● **Your instructions**: Output each record below exactly as it stands, leaving out the pictures.

Items listed in a dataset
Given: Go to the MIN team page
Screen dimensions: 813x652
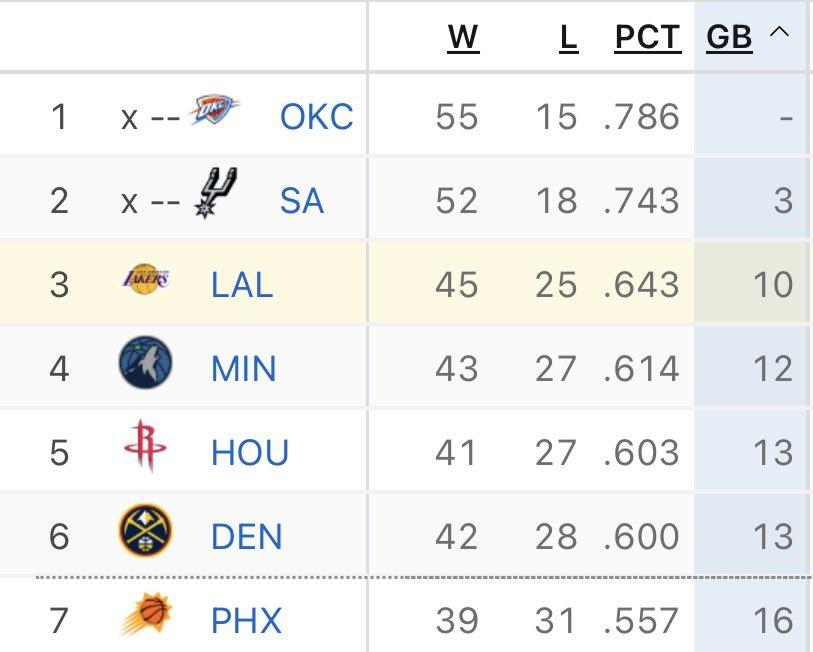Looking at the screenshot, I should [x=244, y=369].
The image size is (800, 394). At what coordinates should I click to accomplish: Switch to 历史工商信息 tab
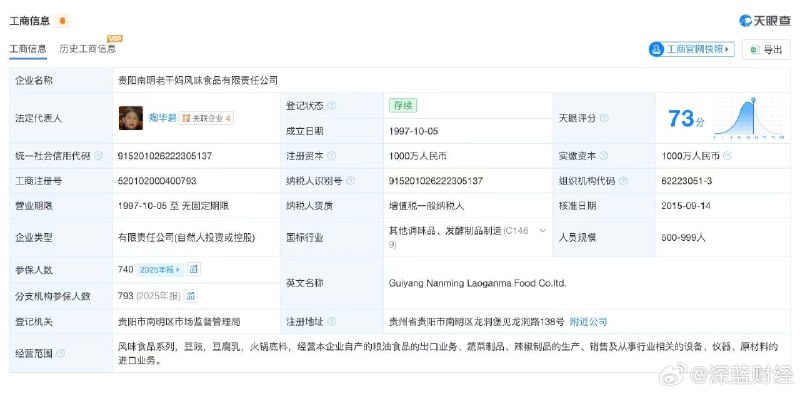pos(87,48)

● **Completed task**:
Given: Go to the MIN team page
Screen dimensions: 813x652
Looking at the screenshot, I should [x=244, y=369].
The image size is (800, 394). At what coordinates should I click to accomplish: Switch to 历史工商信息 tab
pos(87,48)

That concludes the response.